Below are some records. Print exactly the lines between the one holding "[Search] (359, 40)" and the one holding "โฮมกูรู (16, 544)", inclusive, and nothing else.

....

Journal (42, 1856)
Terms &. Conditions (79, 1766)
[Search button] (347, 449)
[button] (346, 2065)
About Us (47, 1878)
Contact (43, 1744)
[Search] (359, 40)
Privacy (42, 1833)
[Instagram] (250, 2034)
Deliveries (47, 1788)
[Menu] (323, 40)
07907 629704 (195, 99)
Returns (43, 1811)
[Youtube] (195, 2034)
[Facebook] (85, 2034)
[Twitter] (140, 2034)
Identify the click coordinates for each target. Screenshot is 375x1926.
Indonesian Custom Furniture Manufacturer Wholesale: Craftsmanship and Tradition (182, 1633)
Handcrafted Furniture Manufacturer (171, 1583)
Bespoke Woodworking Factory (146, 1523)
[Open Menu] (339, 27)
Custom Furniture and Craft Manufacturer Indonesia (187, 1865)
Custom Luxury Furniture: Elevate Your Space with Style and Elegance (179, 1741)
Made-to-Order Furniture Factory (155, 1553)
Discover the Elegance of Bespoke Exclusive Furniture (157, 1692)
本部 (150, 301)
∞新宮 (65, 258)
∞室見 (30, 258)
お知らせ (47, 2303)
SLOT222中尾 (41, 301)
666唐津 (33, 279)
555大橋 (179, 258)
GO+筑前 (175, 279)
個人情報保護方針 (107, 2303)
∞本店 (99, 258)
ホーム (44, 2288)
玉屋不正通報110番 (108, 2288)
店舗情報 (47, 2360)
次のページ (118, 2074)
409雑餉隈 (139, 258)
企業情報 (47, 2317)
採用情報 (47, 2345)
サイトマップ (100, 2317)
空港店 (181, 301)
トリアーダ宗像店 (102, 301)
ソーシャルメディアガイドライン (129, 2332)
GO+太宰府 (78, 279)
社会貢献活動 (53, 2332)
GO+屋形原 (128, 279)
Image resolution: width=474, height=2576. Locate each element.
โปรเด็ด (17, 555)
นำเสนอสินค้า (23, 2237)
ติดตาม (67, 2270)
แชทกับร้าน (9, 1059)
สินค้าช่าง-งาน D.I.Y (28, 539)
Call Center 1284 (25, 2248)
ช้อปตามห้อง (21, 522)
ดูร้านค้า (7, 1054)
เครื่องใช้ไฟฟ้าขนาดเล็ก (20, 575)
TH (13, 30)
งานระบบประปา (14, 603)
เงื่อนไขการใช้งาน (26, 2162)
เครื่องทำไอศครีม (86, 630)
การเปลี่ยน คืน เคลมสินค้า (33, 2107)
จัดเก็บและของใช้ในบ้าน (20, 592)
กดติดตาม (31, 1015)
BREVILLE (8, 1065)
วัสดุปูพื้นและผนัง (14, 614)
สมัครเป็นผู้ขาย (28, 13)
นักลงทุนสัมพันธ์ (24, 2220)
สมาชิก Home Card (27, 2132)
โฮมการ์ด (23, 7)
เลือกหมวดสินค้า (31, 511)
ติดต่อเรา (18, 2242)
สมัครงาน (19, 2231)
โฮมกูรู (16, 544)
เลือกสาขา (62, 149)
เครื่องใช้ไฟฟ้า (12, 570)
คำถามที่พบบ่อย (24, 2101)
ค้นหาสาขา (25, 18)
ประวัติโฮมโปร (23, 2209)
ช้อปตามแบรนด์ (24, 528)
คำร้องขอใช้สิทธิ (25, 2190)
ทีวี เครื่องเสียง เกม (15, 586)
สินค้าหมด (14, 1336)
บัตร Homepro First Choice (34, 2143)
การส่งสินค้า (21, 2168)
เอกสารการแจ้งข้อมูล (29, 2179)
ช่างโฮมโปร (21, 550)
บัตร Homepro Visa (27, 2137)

....

Exercise response —
[Search] (359, 40)
Privacy (42, 1833)
[Instagram] (250, 2034)
Deliveries (47, 1788)
[Menu] (323, 40)
07907 629704 (195, 99)
Returns (43, 1811)
[Youtube] (195, 2034)
[Facebook] (85, 2034)
[Twitter] (140, 2034)
Identify the click coordinates for each target. Screenshot is 375x1926.
Indonesian Custom Furniture Manufacturer Wholesale: Craftsmanship and Tradition (182, 1633)
Handcrafted Furniture Manufacturer (171, 1583)
Bespoke Woodworking Factory (146, 1523)
[Open Menu] (339, 27)
Custom Furniture and Craft Manufacturer Indonesia (187, 1865)
Custom Luxury Furniture: Elevate Your Space with Style and Elegance (179, 1741)
Made-to-Order Furniture Factory (155, 1553)
Discover the Elegance of Bespoke Exclusive Furniture (157, 1692)
本部 (150, 301)
∞新宮 (65, 258)
∞室見 (30, 258)
お知らせ (47, 2303)
SLOT222中尾 (41, 301)
666唐津 (33, 279)
555大橋 (179, 258)
GO+筑前 (175, 279)
個人情報保護方針 (107, 2303)
∞本店 (99, 258)
ホーム (44, 2288)
玉屋不正通報110番 (108, 2288)
店舗情報 (47, 2360)
次のページ (118, 2074)
409雑餉隈 (139, 258)
企業情報 (47, 2317)
採用情報 (47, 2345)
サイトマップ (100, 2317)
空港店 (181, 301)
トリアーダ宗像店 (102, 301)
ソーシャルメディアガイドライン (129, 2332)
GO+太宰府 (78, 279)
社会貢献活動 (53, 2332)
GO+屋形原 (128, 279)
Image resolution: width=474, height=2576. Locate each element.
โปรเด็ด (17, 555)
นำเสนอสินค้า (23, 2237)
ติดตาม (67, 2270)
แชทกับร้าน (9, 1059)
สินค้าช่าง-งาน D.I.Y (28, 539)
Call Center 1284 (25, 2248)
ช้อปตามห้อง (21, 522)
ดูร้านค้า (7, 1054)
เครื่องใช้ไฟฟ้าขนาดเล็ก (20, 575)
TH (13, 30)
งานระบบประปา (14, 603)
เงื่อนไขการใช้งาน (26, 2162)
เครื่องทำไอศครีม (86, 630)
การเปลี่ยน คืน เคลมสินค้า (33, 2107)
จัดเก็บและของใช้ในบ้าน (20, 592)
กดติดตาม (31, 1015)
BREVILLE (8, 1065)
วัสดุปูพื้นและผนัง (14, 614)
สมัครเป็นผู้ขาย (28, 13)
นักลงทุนสัมพันธ์ (24, 2220)
สมาชิก Home Card (27, 2132)
โฮมการ์ด (23, 7)
เลือกหมวดสินค้า (31, 511)
ติดต่อเรา (18, 2242)
สมัครงาน (19, 2231)
โฮมกูรู (16, 544)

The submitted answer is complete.